● EXERCISE GOAL: Pull out the rows from the start through the line that contains "The width and height of the screenshot is (750, 406).", and repeat each of those lines without change.

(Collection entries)
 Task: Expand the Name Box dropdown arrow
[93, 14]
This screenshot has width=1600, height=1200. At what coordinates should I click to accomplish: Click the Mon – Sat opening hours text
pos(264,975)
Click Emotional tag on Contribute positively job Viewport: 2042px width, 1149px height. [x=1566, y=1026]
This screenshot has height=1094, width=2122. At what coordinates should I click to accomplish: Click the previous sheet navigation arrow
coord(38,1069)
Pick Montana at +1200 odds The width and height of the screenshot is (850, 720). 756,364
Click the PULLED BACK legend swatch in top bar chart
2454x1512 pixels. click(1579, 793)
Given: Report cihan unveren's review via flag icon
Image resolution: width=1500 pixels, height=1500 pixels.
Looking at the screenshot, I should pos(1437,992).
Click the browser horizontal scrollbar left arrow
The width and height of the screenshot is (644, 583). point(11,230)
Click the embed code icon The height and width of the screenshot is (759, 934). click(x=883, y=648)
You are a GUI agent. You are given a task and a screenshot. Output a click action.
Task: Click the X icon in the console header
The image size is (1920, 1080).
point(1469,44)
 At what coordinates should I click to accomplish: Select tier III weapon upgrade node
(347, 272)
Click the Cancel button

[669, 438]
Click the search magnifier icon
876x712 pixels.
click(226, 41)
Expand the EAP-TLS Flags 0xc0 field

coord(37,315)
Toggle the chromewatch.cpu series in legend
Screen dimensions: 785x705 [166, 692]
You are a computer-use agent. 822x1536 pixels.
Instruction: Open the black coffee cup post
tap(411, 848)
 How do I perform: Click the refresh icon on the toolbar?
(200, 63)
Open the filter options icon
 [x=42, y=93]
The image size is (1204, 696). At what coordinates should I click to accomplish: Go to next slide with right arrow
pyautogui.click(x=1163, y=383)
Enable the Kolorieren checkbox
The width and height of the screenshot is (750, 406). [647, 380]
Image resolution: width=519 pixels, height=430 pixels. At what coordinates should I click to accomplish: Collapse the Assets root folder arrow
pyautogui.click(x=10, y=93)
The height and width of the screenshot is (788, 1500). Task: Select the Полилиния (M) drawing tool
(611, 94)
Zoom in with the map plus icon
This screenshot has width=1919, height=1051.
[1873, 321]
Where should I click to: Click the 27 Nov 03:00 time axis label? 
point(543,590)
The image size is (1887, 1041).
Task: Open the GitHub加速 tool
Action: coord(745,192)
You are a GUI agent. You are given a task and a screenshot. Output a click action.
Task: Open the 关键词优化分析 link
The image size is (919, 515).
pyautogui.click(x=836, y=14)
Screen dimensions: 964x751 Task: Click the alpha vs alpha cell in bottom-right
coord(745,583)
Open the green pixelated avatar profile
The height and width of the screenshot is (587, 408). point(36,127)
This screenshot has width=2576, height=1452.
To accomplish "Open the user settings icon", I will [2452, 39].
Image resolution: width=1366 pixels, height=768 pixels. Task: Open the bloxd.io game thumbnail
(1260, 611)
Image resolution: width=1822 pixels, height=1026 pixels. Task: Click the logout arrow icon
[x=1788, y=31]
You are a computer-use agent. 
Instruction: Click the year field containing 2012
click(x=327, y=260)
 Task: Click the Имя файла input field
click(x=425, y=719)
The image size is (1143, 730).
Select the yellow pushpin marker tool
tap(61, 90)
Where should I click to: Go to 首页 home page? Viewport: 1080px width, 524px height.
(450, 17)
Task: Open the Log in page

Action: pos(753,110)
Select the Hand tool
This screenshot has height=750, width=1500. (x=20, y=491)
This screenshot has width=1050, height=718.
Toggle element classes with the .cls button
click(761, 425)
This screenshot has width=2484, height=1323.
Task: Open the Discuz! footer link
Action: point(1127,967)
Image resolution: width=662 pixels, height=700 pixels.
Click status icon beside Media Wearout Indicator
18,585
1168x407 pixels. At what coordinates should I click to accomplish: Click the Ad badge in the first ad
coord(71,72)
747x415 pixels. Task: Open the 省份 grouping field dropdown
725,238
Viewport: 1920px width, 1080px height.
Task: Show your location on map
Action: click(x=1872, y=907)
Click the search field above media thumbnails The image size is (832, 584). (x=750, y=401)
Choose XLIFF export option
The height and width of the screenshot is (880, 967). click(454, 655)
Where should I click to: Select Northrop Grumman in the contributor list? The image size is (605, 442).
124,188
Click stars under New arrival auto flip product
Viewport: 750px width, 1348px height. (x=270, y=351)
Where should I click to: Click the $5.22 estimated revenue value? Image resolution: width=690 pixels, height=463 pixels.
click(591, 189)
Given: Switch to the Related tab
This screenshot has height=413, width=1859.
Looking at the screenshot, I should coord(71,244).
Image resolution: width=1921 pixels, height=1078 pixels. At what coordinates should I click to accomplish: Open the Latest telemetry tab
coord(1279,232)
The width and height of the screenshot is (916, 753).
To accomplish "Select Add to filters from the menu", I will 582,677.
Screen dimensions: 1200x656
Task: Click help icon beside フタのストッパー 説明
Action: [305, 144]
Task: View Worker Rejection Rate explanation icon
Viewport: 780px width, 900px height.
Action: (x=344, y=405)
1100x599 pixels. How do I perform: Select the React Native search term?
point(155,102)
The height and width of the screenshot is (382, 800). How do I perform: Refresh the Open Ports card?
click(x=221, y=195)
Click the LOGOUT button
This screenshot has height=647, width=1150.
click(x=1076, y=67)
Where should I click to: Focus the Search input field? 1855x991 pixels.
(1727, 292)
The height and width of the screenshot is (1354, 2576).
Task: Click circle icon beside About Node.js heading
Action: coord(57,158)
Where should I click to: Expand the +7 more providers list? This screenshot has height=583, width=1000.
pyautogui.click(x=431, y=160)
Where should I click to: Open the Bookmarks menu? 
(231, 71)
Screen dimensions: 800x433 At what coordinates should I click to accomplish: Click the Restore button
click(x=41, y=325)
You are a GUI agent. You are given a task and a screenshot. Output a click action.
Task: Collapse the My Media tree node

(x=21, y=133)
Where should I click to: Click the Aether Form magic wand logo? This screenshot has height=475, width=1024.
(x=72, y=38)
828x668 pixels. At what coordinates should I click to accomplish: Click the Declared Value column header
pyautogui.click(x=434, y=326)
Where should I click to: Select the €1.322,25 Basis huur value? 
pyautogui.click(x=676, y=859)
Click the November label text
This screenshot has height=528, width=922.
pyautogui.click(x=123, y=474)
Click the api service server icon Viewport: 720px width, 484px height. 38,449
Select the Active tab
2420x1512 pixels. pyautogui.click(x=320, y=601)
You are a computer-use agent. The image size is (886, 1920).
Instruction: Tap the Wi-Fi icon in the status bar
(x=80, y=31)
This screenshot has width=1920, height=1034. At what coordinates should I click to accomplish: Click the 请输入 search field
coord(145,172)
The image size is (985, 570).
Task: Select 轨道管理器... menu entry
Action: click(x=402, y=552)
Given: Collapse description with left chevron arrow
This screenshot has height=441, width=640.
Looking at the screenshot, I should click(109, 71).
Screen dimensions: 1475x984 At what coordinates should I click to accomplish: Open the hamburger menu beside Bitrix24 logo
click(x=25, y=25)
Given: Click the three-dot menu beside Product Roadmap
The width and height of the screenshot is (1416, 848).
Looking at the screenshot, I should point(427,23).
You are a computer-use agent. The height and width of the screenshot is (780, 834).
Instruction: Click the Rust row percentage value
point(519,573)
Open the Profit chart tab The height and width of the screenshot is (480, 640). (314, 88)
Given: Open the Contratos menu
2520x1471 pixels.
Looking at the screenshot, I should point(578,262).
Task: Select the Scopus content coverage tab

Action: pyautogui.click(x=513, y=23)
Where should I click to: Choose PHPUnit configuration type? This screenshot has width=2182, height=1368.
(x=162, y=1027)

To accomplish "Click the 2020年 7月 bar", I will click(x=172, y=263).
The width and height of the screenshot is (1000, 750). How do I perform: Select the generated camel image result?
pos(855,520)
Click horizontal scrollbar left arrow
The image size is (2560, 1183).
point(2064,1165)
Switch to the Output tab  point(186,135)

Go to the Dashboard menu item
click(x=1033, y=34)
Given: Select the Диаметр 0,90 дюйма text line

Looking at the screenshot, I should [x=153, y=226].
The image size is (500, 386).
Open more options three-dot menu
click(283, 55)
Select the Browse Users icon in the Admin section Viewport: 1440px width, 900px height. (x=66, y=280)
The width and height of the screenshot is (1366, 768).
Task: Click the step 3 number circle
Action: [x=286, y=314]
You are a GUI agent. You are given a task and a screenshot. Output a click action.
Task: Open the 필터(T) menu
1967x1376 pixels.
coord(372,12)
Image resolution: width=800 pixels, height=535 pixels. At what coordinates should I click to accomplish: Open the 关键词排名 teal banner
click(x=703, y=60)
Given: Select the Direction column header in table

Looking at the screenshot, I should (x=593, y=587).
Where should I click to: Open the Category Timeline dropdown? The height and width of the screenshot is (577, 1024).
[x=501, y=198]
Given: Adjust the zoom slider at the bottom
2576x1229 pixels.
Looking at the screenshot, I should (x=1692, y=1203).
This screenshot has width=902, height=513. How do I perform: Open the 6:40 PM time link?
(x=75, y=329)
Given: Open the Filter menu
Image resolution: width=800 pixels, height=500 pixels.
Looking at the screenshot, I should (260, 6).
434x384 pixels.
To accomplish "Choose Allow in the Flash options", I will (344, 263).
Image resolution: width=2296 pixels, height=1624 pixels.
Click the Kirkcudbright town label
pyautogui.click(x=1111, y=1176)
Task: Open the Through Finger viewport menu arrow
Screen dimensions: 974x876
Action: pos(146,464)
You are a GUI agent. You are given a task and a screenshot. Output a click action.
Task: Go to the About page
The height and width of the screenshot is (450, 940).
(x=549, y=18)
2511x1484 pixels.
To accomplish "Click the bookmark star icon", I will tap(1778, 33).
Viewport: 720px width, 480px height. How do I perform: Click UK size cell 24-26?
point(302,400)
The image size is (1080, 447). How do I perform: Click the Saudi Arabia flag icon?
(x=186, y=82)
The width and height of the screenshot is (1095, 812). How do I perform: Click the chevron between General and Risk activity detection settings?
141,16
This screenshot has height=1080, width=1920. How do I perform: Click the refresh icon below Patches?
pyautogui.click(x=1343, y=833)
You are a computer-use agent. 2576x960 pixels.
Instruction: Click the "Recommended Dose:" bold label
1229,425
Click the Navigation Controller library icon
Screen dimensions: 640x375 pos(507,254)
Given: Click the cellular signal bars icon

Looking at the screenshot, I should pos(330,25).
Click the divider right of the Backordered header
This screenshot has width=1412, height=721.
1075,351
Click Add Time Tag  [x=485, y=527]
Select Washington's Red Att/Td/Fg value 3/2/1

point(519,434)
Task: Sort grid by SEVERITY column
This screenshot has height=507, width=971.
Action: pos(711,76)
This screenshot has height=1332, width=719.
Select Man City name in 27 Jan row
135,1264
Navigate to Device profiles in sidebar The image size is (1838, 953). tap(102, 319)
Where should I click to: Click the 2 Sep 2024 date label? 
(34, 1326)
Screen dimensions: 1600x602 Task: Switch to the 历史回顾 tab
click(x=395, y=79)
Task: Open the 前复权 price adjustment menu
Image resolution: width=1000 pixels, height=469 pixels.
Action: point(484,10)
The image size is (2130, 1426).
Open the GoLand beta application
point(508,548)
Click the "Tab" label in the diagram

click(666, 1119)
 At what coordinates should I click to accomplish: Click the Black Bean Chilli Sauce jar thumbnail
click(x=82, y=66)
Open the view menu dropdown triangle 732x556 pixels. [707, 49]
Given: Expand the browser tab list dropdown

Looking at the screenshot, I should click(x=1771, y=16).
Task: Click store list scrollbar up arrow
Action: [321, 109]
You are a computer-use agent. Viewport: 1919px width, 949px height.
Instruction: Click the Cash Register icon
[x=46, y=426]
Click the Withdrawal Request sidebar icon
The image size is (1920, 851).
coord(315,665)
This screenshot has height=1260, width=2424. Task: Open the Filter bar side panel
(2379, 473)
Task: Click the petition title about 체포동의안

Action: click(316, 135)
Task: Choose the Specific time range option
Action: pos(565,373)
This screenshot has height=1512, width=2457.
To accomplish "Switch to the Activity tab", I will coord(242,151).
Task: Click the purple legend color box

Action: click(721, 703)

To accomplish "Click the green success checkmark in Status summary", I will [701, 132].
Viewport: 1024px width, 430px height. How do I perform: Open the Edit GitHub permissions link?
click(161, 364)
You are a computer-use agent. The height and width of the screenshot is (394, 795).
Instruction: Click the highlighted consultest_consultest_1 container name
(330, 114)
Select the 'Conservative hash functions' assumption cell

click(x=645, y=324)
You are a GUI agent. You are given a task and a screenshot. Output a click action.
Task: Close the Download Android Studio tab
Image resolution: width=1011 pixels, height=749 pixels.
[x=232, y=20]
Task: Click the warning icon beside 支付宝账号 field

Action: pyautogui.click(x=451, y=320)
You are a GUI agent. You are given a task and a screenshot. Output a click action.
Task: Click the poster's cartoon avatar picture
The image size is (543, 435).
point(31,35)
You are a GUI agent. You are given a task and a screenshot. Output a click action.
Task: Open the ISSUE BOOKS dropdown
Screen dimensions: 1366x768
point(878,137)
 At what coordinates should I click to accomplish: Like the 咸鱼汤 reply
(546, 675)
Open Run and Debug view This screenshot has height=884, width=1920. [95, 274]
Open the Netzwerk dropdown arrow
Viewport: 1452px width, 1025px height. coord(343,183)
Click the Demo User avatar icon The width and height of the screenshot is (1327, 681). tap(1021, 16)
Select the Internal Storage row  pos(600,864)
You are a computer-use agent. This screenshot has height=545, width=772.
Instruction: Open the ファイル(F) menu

● SOLVED EXERCISE:
 Task: Expand the Name Box dropdown arrow
[93, 14]
This screenshot has width=1600, height=1200. At what coordinates should I click to accomplish: Click the Mon – Sat opening hours text
pos(264,975)
Click Emotional tag on Contribute positively job Viewport: 2042px width, 1149px height. [x=1566, y=1026]
This screenshot has height=1094, width=2122. At what coordinates should I click to accomplish: Click the previous sheet navigation arrow
coord(38,1069)
Pick Montana at +1200 odds The width and height of the screenshot is (850, 720). 756,364
Click the PULLED BACK legend swatch in top bar chart
2454x1512 pixels. click(1579, 793)
Given: Report cihan unveren's review via flag icon
Image resolution: width=1500 pixels, height=1500 pixels.
Looking at the screenshot, I should pos(1437,992).
Click the browser horizontal scrollbar left arrow
The width and height of the screenshot is (644, 583). point(11,230)
Click the embed code icon The height and width of the screenshot is (759, 934). click(x=883, y=648)
You are a GUI agent. You are given a task and a screenshot. Output a click action.
Task: Click the X icon in the console header
The image size is (1920, 1080).
point(1469,44)
 At what coordinates should I click to accomplish: Select tier III weapon upgrade node
(347, 272)
Click the Cancel button

[669, 438]
Click the search magnifier icon
876x712 pixels.
click(226, 41)
Expand the EAP-TLS Flags 0xc0 field

coord(37,315)
Toggle the chromewatch.cpu series in legend
Screen dimensions: 785x705 [166, 692]
You are a computer-use agent. 822x1536 pixels.
Instruction: Open the black coffee cup post
tap(411, 848)
 How do I perform: Click the refresh icon on the toolbar?
(200, 63)
Open the filter options icon
 [x=42, y=93]
The image size is (1204, 696). At what coordinates should I click to accomplish: Go to next slide with right arrow
pyautogui.click(x=1163, y=383)
Enable the Kolorieren checkbox
The width and height of the screenshot is (750, 406). [647, 380]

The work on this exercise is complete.